To the authors’ knowledge, this study is the first to assess the effect of a commensality intervention on physician professional collegiality. These results demonstrate that commensality has the potential to improve cooperation among physicians and make connections across specialties to improve patient care. The attenuated results at 12 months suggest the need for a longer-term intervention. Results from this pilot study will be used to support the broader implementation of commensality among physicians.
Limitations
There are several limitations of this study. First, the study sample size was small, and the study may have been underpowered to fully measure the impact of the commensality intervention using MBI/AWS. While intentionally designed as a proof-of-concept pilot study, the study does provide helpful information that will guide the implementation of a larger project. Second, most of the study participants were selected from a group who expressed interest in physician wellness, and the study participants in turn selected their own matched control. Thus, these results may suffer from selection bias and may not be generalizable. Third, the best frequency and duration of the commensality sessions, including the need for ‘maintenance’ sessions is unclear. Fourth, the study only included physicians, as Advanced Practice Providers (APPs) were not part of the medical group at the time of the intervention.

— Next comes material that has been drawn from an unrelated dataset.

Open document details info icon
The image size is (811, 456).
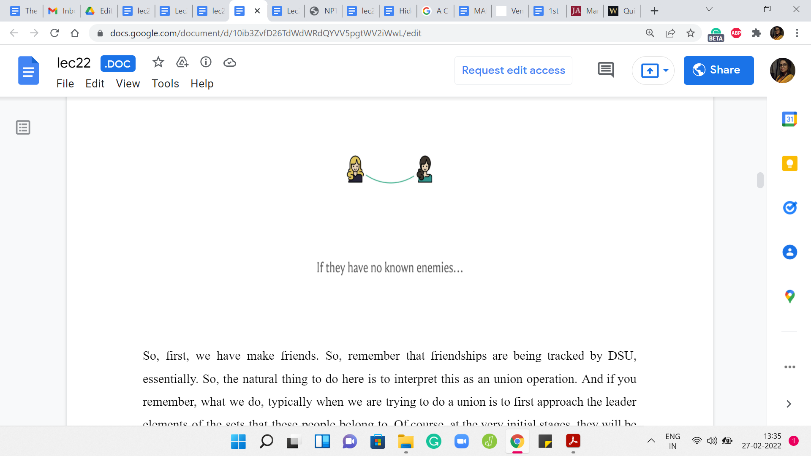[x=206, y=62]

APPs will be part of future commensality intervention projects.
Conclusion
In summary, data from this pilot study suggest that a commensality intervention is a feasible, acceptable, and potentially impactful way to address burnout. While no single intervention will appeal to all providers, pilot tests such as this one may help to guide the implementation of evidence-based interventions. Further work needs to be done to investigate the cost and sustainability of commensality interventions, as well as its impact on physician health and patient outcomes.
Jason C. Seto
Glossary
Abbreviations
- AWS
Areas of Worklife Survey
- DP
Depersonalization
- EE
Emotional Exhaustion
- MBI
Maslach Burnout Inventory
- PA
personal accomplishment
Biography
Jason Seto received his BA in biology at Amherst College in 2019. After graduating, he began working as an EKG technician at the Queens Medical Center. In 2020, he went to Malaysia to teach English as part of the Fulbright Fellowship. He started at the John A Burns School of Medicine (JABSOM) in 2021, where he developed an interest in health disparities research as well as the science of burnout and wellness. He has had the opportunity to present at national and international conferences including ACC, ACGME, and PRIDOC. He also served as the health and wellness officer for his class and brought Schwartz Rounds, a forum for the discussion of the emotional aspects of healthcare, to JABSOM. He is currently an MS4 at JABSOM and he is applying into Internal Medicine for residency.
Conflict of Interest
None of the authors identify any conflict of interest.